J’aimais la géographie.
Je
passai jadis cinq semaines en ballon, croisai dans les mers australes,
découvris des îles mystérieuses et sillonnai le ciel de la terre à la
lune ; je pris deux ans de vacances et fis le tour du monde en
quatre-vingts jours. Je vis les geysers d’Islande et les rives de l’Amazone,
des déserts de glace et des jungles en noir et blanc, trempées d’encre de
Chine, où fleurissaient les mots guindés de la vieille Europe. Bricks et
goélettes, bateaux à vapeur entraînaient dans leur sillage mon désir d’espace,
confondaient l’enfance du monde et la mienne. L’appel du large faisait grincer
les mappemondes et les gréements.
Enfin je rêvassais
Les fresques pompières du positivisme embrasaient mon sang d’un incendie paradoxal, réinventaient le Second Empire à vingt mille lieues sous les mers. Chapeautés de feutre, glosant et plastronnant dans la bibliothèque des sociétés de géographie, les fantoches de Jules Verne crevaient d’ahan et de logique sur les flancs des volcans, armés de science et de piolets, bouffis de certitudes dorées sur tranche : ils étaient un peu ridicules. Il fallait les voir s’échiner sur leurs cartes du monde, fréter des navires et dégainer leurs sextants, combattre à coup de hache les tentacules d’un calmar gigantesque. J’enviais ces barbichus cravatés de soie, leurs palabres qui fleuraient bon le tweed et le vieux cuir sur fond de planisphère. Leur vie paraissait simple. Lavallière au vent, prenant la pose sulpicienne de l’explorateur appuyé au bastingage, ils suivaient leur aventure, dévoraient miles marins et kilomètres sur une planète en deux dimensions. Les femmes restaient sous leurs ombrelles, plus effrayantes sans doute que les monstres des mers et tous les tigres du Bengale. Ces héros n’étaient pas des hommes mais des petits garçons. Sérieux comme des papes, ils collectaient du nord au sud les images pieuses d’un keepsake colonial. Tribus primitives et animaux sauvages, forêts vierges et terres inconnues avaient attendu dans l’ombre des siècles qu’on les nommât enfin. Cette épopée naïve fut l’alphabet de mon imaginaire.
Ai-je jamais fini un roman de Jules Verne ?
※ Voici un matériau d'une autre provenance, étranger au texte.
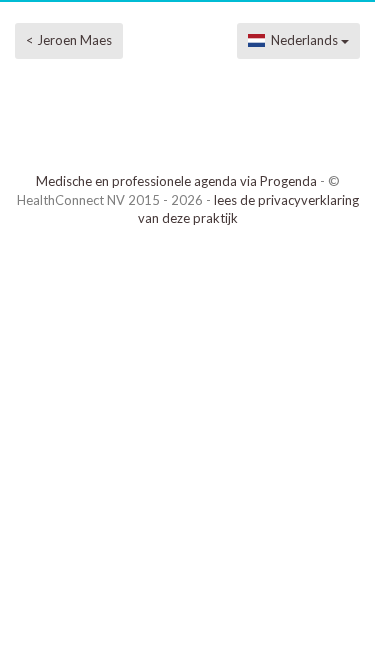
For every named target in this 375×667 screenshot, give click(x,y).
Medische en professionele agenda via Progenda (176, 181)
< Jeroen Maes (69, 40)
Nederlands (303, 40)
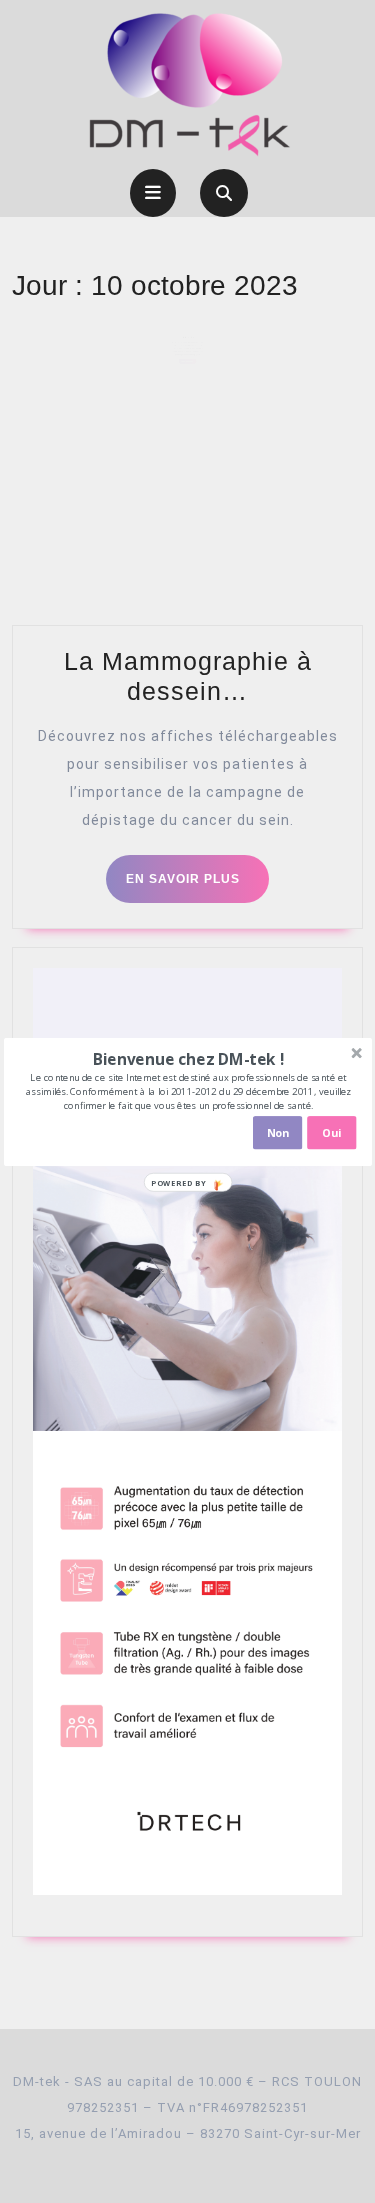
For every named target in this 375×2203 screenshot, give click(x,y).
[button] (187, 1058)
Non (277, 1132)
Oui (331, 1132)
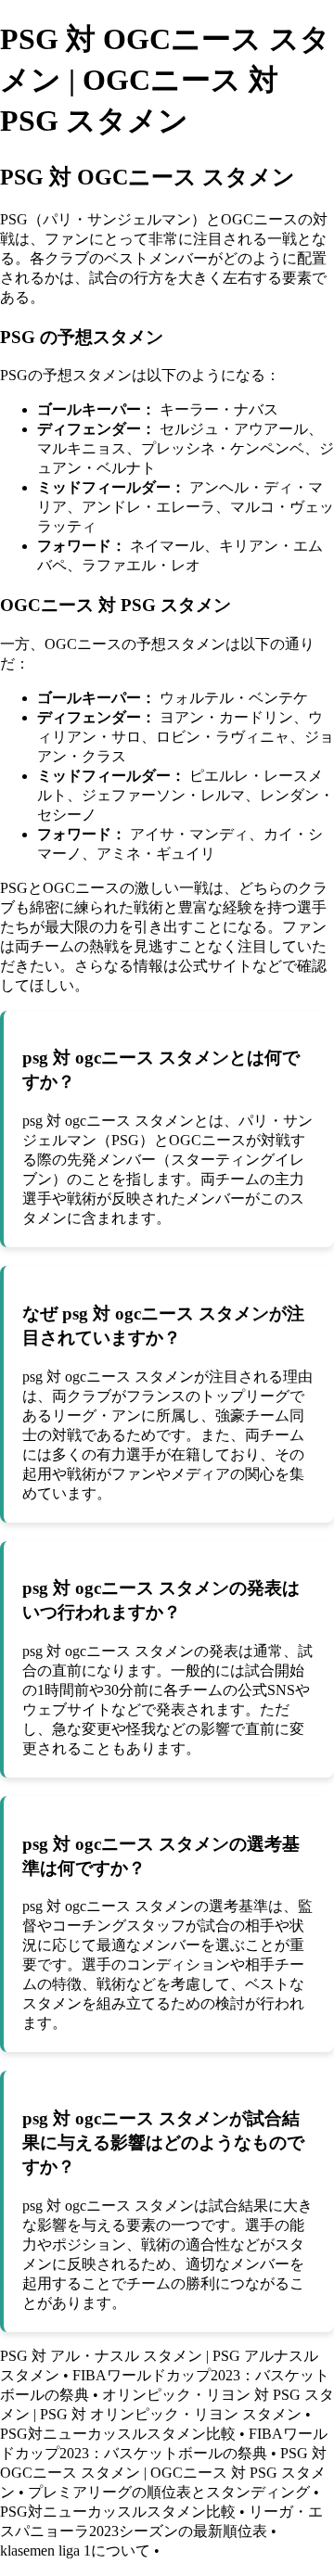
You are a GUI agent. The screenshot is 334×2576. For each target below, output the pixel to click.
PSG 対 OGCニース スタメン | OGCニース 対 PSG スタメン (163, 2472)
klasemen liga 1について (75, 2550)
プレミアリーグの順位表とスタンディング (169, 2492)
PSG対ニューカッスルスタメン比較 (118, 2434)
Je regardais pendant des heures les gravures de Neuville et Riou qu’enfantait le texte. J’apprenais par cœur les palmeraies et les déserts précieusement hachurés, sautai les interminables exposés scientifiques, les digressions sur le plancton ou la faune exotique. J’attendais les monstres, comme tous les enfants. Puis ce fut ce chef-d’œuvre : Vingt mille lieues sous les mers.
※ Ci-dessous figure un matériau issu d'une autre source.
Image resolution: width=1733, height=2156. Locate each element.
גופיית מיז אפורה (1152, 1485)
Je me souviens d’un grand fauve d’acier, écoutilles fermées et ballast plein, qui cinglait la nuit des profondeurs : le Nautilus. Je me souviens de Ned Land et du professeur Aronnax. Et puis d’un homme aimable et froid, d’un fuyard magnifique qui s’appelait personne. Le capitaine Nemo écumait les mers sans livrer son secret. Que cherchait-il ainsi au fond des océans, dans le ventre du monde qu’oubliait-il ? Cet égaré, cet apatride réfutait l’optimisme rouge et or des volumes de Hetzel. A bord de son bateau ivre, ce wanderer des abysses, dernier des romantiques, détournait la Fée Electricité pour éclairer ses chimères. Le Nautilus est un vaisseau fantôme en apnée dans la matrice ; sa salle des machines est un inconscient. Nemo fuyait les hommes, écrivait sa légende dans les marges du monde. Et je comprends en traçant ces lignes qu’à mon tour je suis devenu personne, cartographe du désastre éperdu d’adjectifs, perdu dans la bibliothèque.